First, there’s the business of capturing them, which all boils down to neurons. After studying the brains of people with electronic implants buried deep in their noggins, a group of boffins at New York University** discovered that certain groups of neurons 'lit up' when he asked his subjects to think about specific things, such as Marilyn Monroe or the Eiffel Tower.
Therefore, by studying the patterns generated, it should be possible to work out whether they were dreaming about 1950's movie starlets or global landmarks. In other words, the stuff that dreams are made of.
And it probably turns out to be a few blips on a chart.
So the 'dream recordings' will probably come in the form of an underwhelming visual transcript - a graph with a bunch of squiggly lines on it. Brilliant if, like James May from "TOP GEAR", you dream about nothing but graphs - but hardly "Avatar II", not that I actually want to see that film ever get made, by the way.
Mind you, real dreams wouldn’t make great movies anyway. For one thing, the continuity is all over the shop. One minute you're helping the cast of "21 JUMP STREET" battle a giant robotic Charlton Heston in a barn with an old CB radio, the next you're trying to impress a half-naked Jenna Coleman by climbing Everest using nothing but your teeth.

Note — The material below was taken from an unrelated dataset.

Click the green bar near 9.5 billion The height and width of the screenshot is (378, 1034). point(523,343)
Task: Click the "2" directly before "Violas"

Even the weirdest episode of "DOCTOR WHO" makes more sense than that.
And most of the time, dreams are not even that interesting. The majority of my dreams are unbelievably, boringly pedestrian. Samuel Coleridge famously dreamt the epic poem "KUBLA KHAN" in its entirety, and upon awakening, immediately began scribbling it down line by line, only to be interrupted by a man from the nearby village of Porlock, who detained him with some mundane, petty chore for an hour, after which he could no longer remember the words.

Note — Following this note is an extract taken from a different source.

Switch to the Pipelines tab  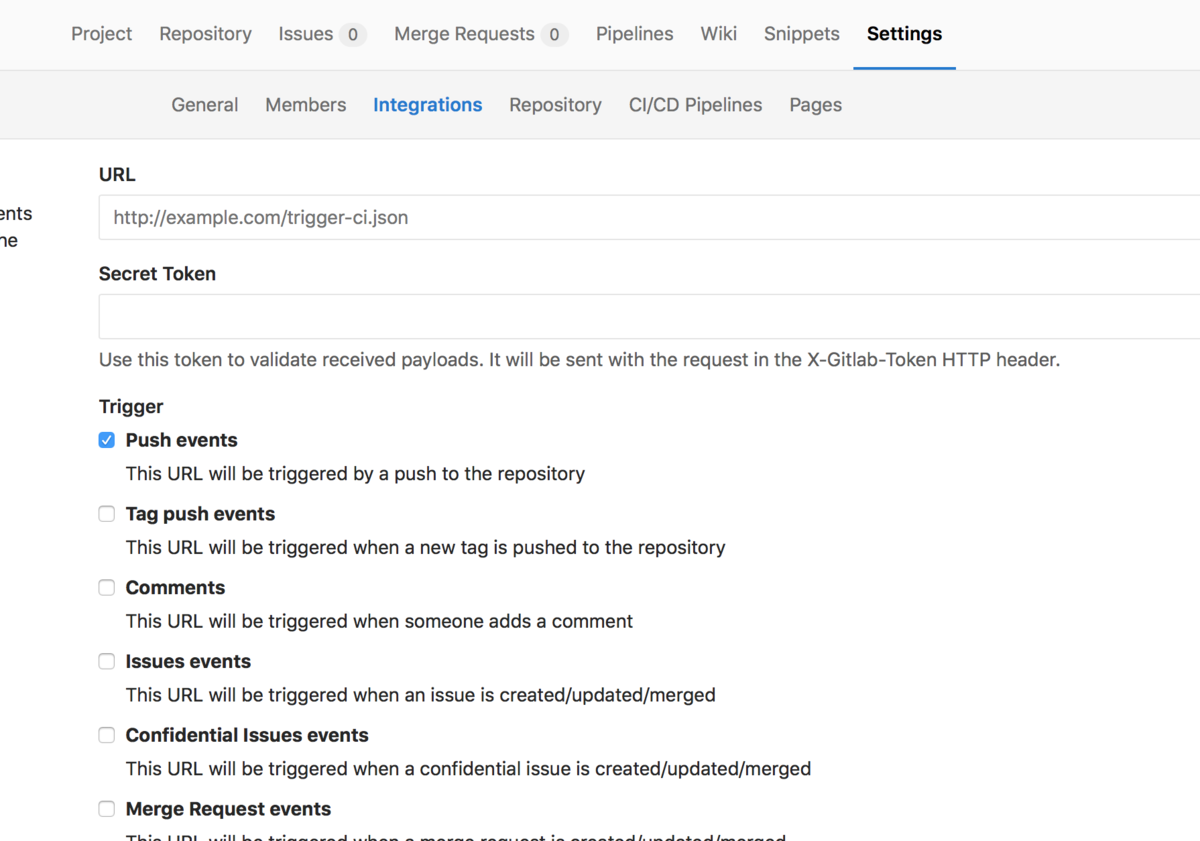[x=634, y=34]
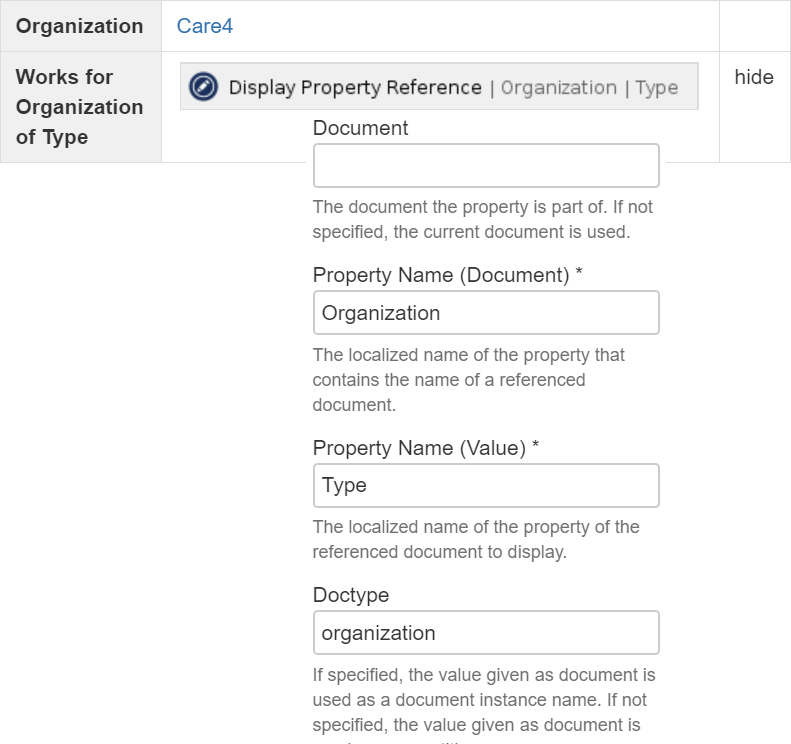This screenshot has width=791, height=744.
Task: Select the Organization row header cell
Action: (80, 26)
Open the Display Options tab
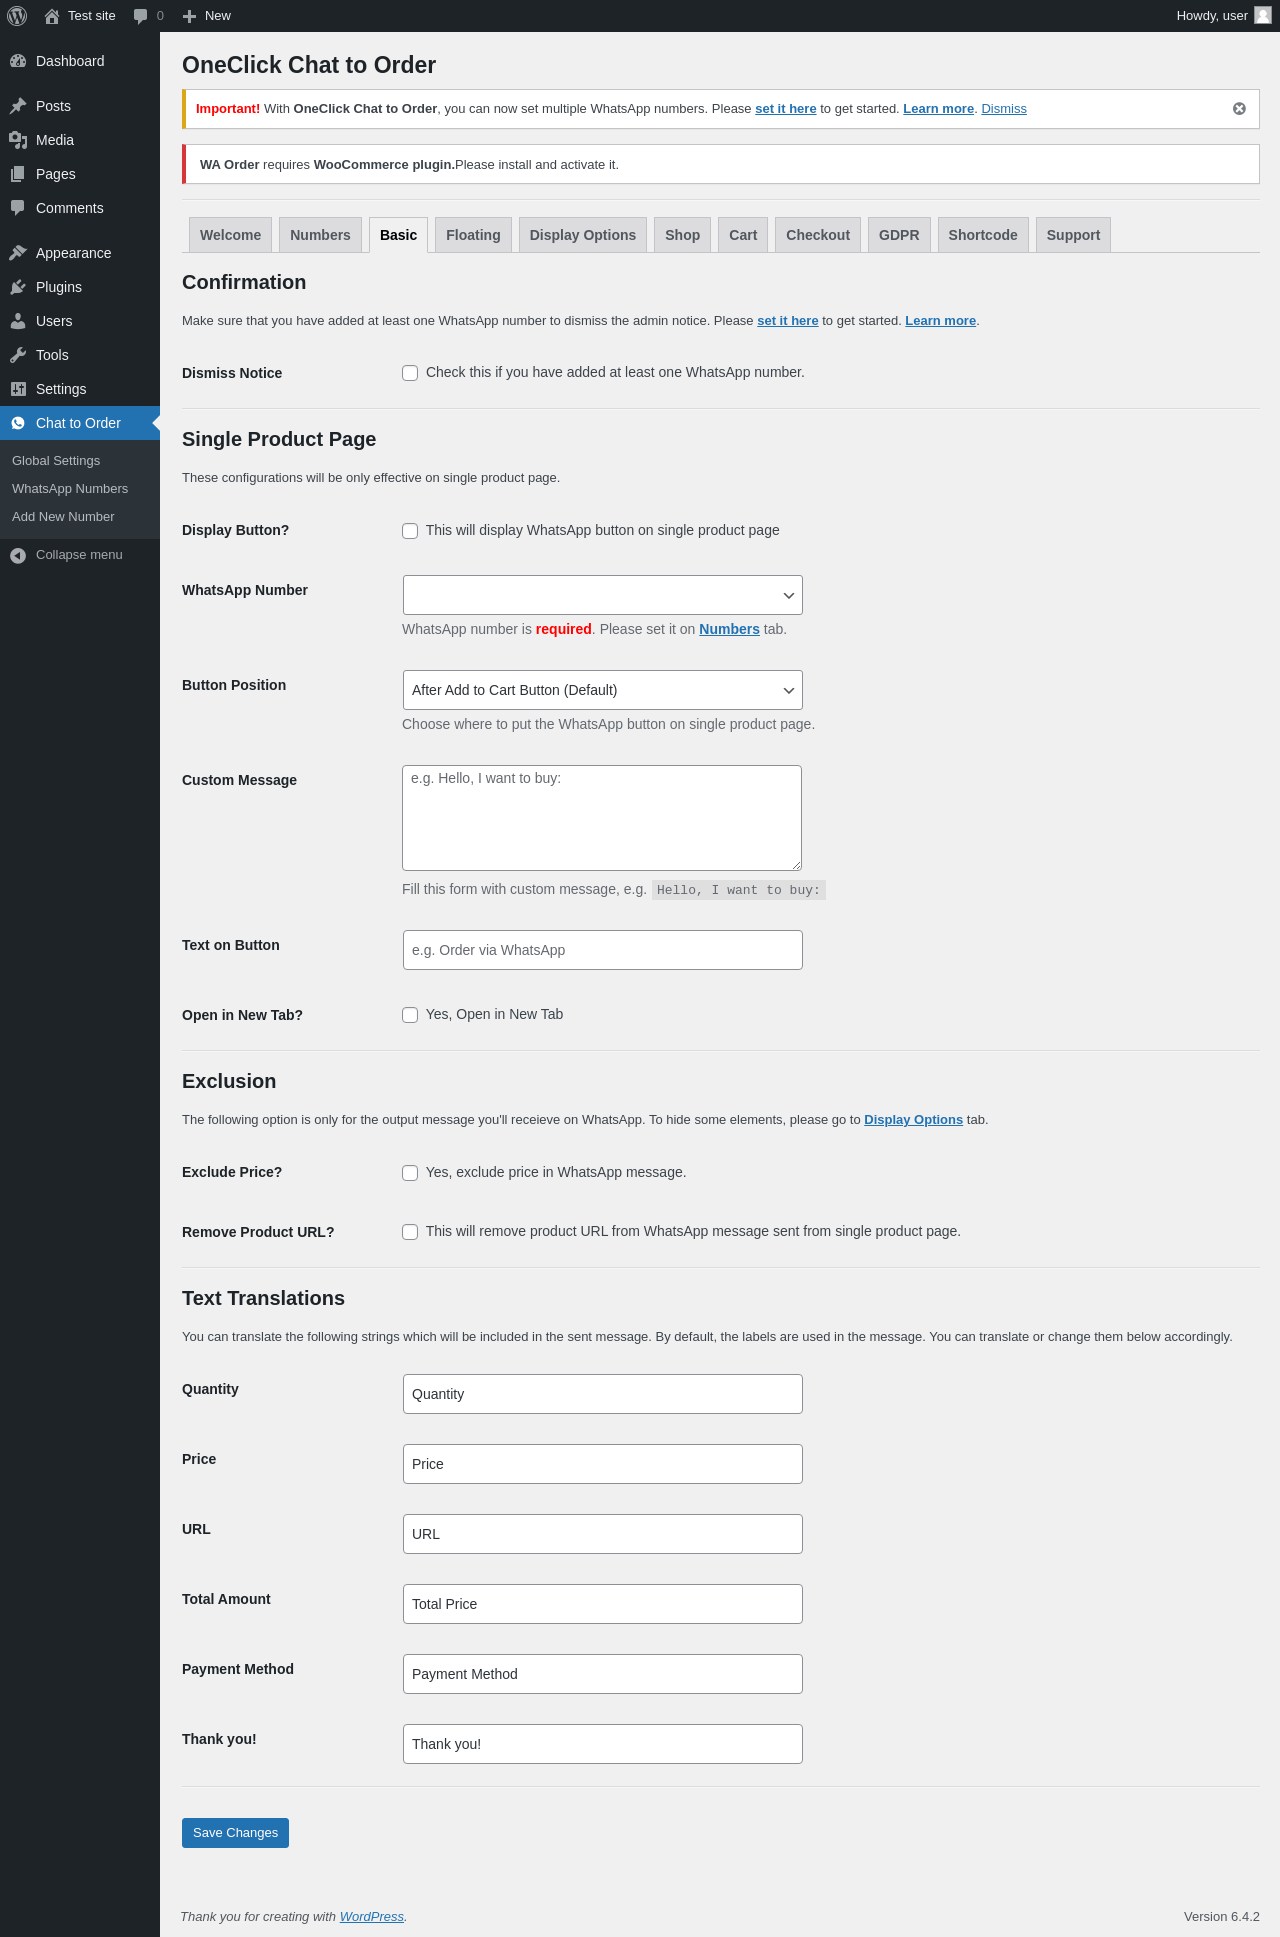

That one might have been worth recording. But right now the best we'd probably get is an ITV pay-per-view channel on which Peter Andre dreams about his favourite sandwich fillings, Kerry Katona re-records all her old Atomic Kitten songs in G-minor, or Jedward take turns to sneeze inside a terrifying, hairy-walled cave.
Perhaps more worryingly, it would only be a matter of time until Simon Cowell hooked up the dream recorder to Twitter or Facebook, making it possible to enjoy live dream-tweets from Olly Miurs in which he makes approximately 50% less sense than he does while he's awake.

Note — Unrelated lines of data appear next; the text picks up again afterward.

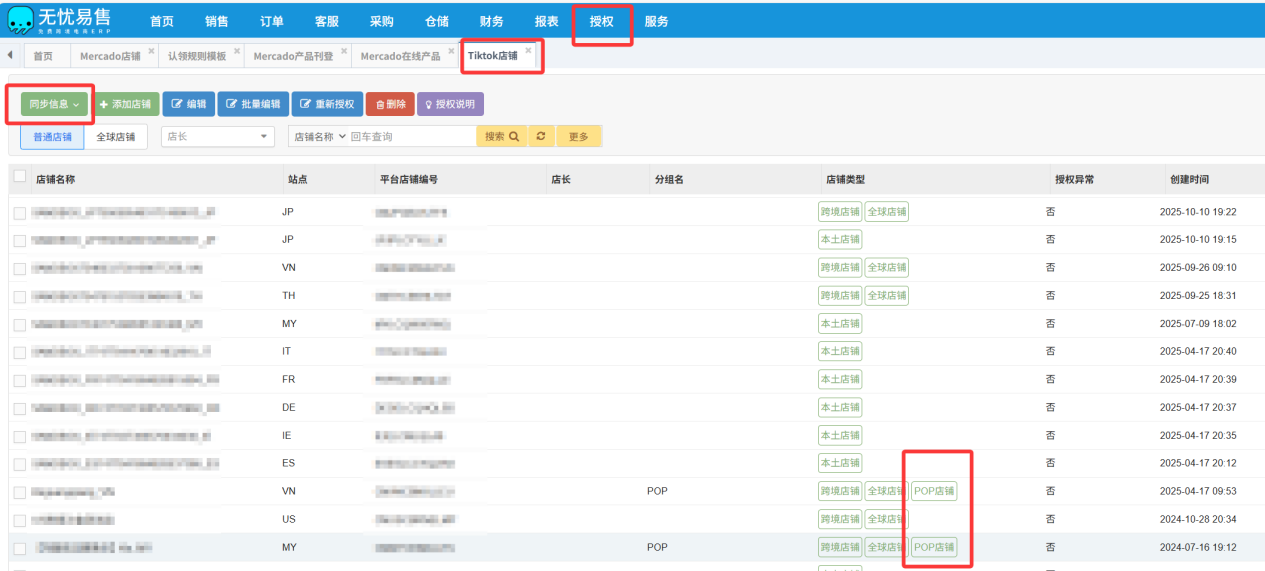Click the 重新授权 button
1265x571 pixels.
tap(327, 104)
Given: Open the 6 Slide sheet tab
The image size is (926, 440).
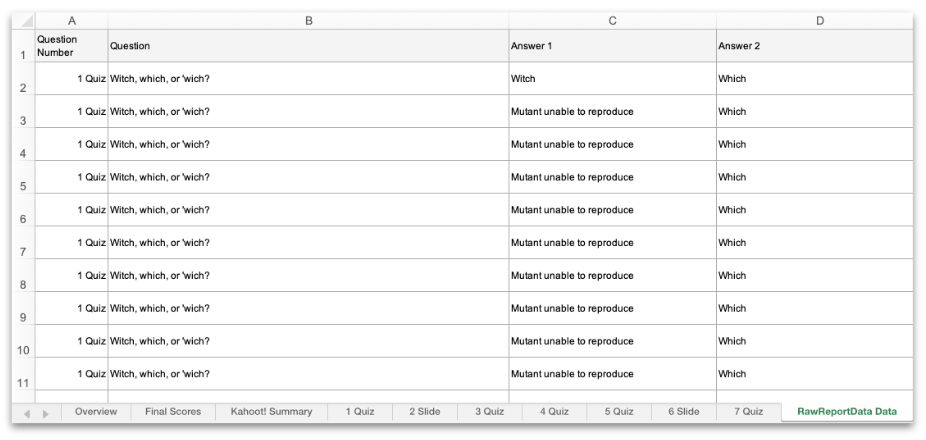Looking at the screenshot, I should pyautogui.click(x=684, y=412).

And from there, it's surely only a short step to some kind of reverse-engineering system via which ideas and suggestions can be planted inside your dreams while you're still asleep, which probably means in-dream product placement. So next time you try to climb Everest with your teeth, you'll have the great minty taste of Colgate in your mouth as you do so. And Jenna Coleman will be fully clothed with the latest knitwear line from NEXT.
Or maybe the advertising won't even be that subtle. Maybe all your future dreams will simply consist of a gigantic mouth shouting the words DIET COKE over and over until you wake up in a cold sweat with tears streaming down your face, and you immediately find yourself buying a can of Diet Coke from the shop in your slippers and dressing gown, hands quivering and trembling, without really understanding why.
In fact, yes.
That's PRECISELY what's going to happen.